Source text:
** BEGIN **
A logical flag to indicate extra output.

X

A list with as many elements as plot records. Each element should be of class 'matrix' or 'data.frame' with species in rows and strata in columns. Furthermore, the number of rows (species) and columns (strata) should be the same for all elements.

Details

For each individual (row) in x, stratifyvegdata assigns it to the size class (stratum) containing its size. The corresponding abundance value (e.g. crown cover) of the individual is added to the abundance of the corresponding species at the size class (stratum). If sizes2 and size2Column are supplied, the function assigns each individual (row) in x to the combination of size classes (e.g. tree height and diameter).

Value

Both functions return an object of class 'stratifiedvegdata', which is a list of matrices, one for each plot record. Each element (matrix) has as many rows as species and as many columns as size classes (i.e., as many as elements in vector sizes1). Columns are named starting with 'S' and continuing with the size class (stratum) number. If mergeSpecies=TRUE then all matrices have a single row (whose name is "all"). If sizes2 and size2Column are supplied to stratifyvegdata, the function returns an object of class 'doublestratifiedvegdata', which is a list of arrays, one for each plot record. Each element (array) has three dimensions corresponding to species, primary sizes (number of elements in in vector sizes1) and secondary sizes (number of elements in in vector sizes2). If cumulative=TRUE then the function returns cumulative abundances (see CAP and CAS).

Author(s)

Miquel De Cáceres, CREAF.

References

De Cáceres, M., Legendre, P. & He, F. (2013) Dissimilarity measurements and the size structure of ecological communities. Methods in Ecology and Evolution 4: 1167-1177.

See Also

reshape, CAP, CAS

Examples

## Load tree data
data(treedata)

## Inspect tree data
head(treedata)

## Define stratum thresholds (4 strata)
heights = seq(0,4, by=0.5)
diameters = seq(0,2, by=0.5)

## Stratify tree data using heights as structural variable
X = stratifyvegdata(treedata, sizes1=heights, plotColumn="plotID",
                    speciesColumn="species", size1Column="height", counts=TRUE)

## Inspect the second plot record
X[[2]]

## Stratify tree data using heights as structural variable and cover as abundance
Y = stratifyvegdata(treedata, sizes1=heights, plotColumn="plotID",
                    speciesColumn="species", size1Column="height", 
                    abundanceColumn="cover")
Y[[2]]

## Stratify tree data using heights and diameters as structural variables
Z = stratifyvegdata(treedata, sizes1=heights, sizes2=diameters, plotColumn="plotID",
                    speciesColumn="species", size1Column="height", size2Column="diam",
                    counts=TRUE)
** END **
Directive 1: Find every line of the listing that contains the string "should", with case counting, and copy those lines.
The stratifyvegdata documentation and the listing come from separate sources.

Task inputs:
** BEGIN **
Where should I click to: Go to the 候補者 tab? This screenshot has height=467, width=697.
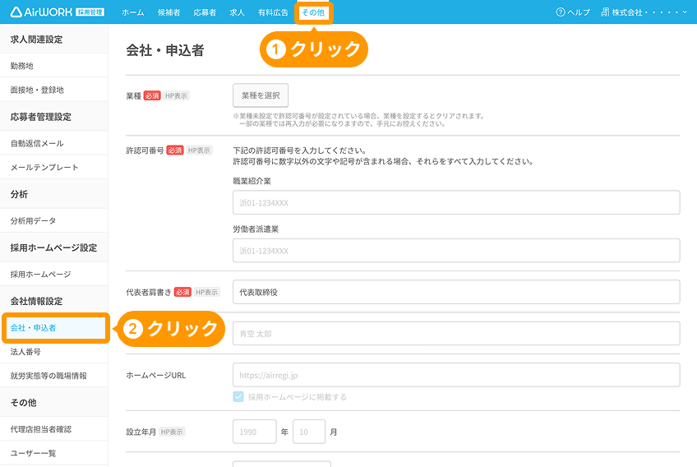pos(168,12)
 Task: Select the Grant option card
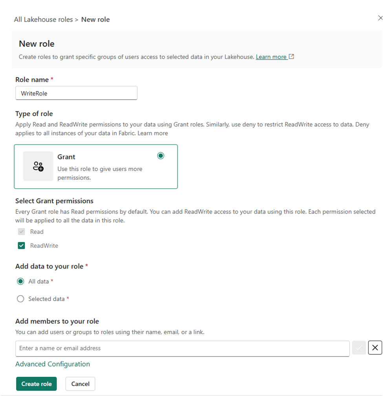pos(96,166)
** END **
** BEGIN **
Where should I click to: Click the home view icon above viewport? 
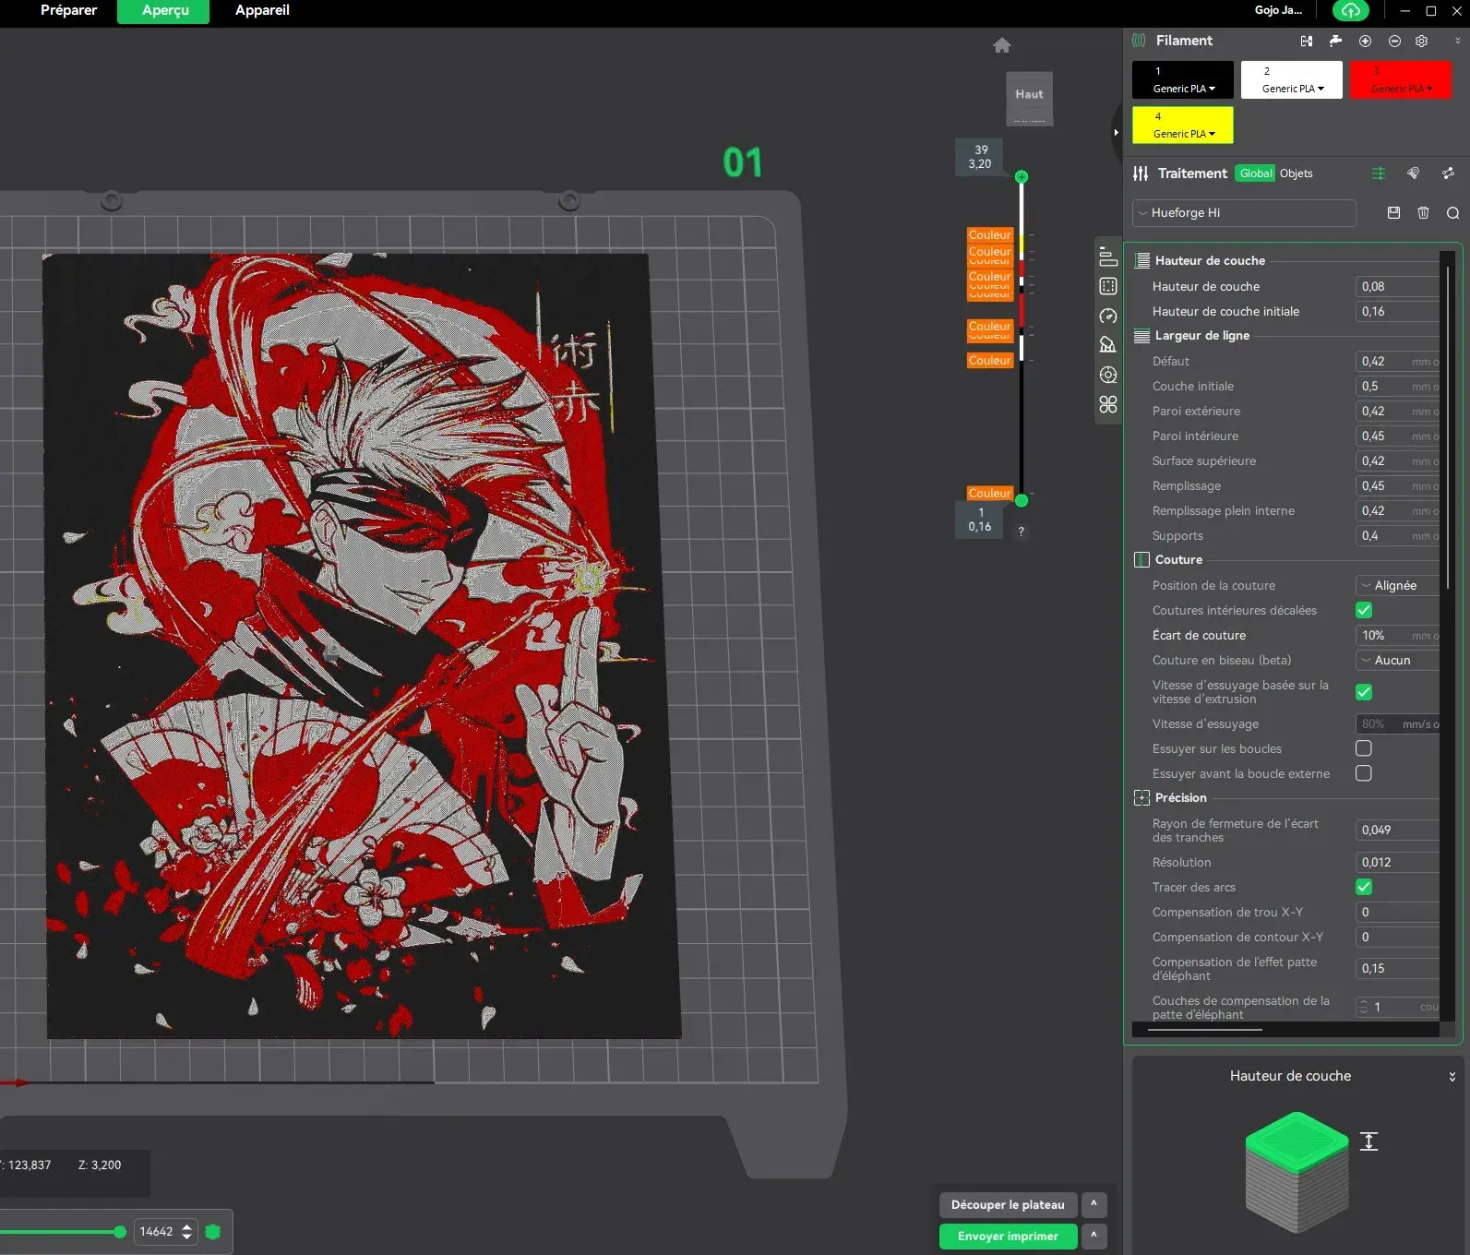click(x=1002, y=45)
** END **
Directive 2: Extract the passage of the stratifyvegdata documentation starting at "reshape, CAP, CAS" and ending at "diameters = seq(0,2, by=0.5)".

Correct response 1:
Where should I click to: Go to the 候補者 tab? This screenshot has height=467, width=697.
Where should I click to: Click the home view icon above viewport? 

Correct response 2:
reshape, CAP, CAS

Examples

## Load tree data
data(treedata)

## Inspect tree data
head(treedata)

## Define stratum thresholds (4 strata)
heights = seq(0,4, by=0.5)
diameters = seq(0,2, by=0.5)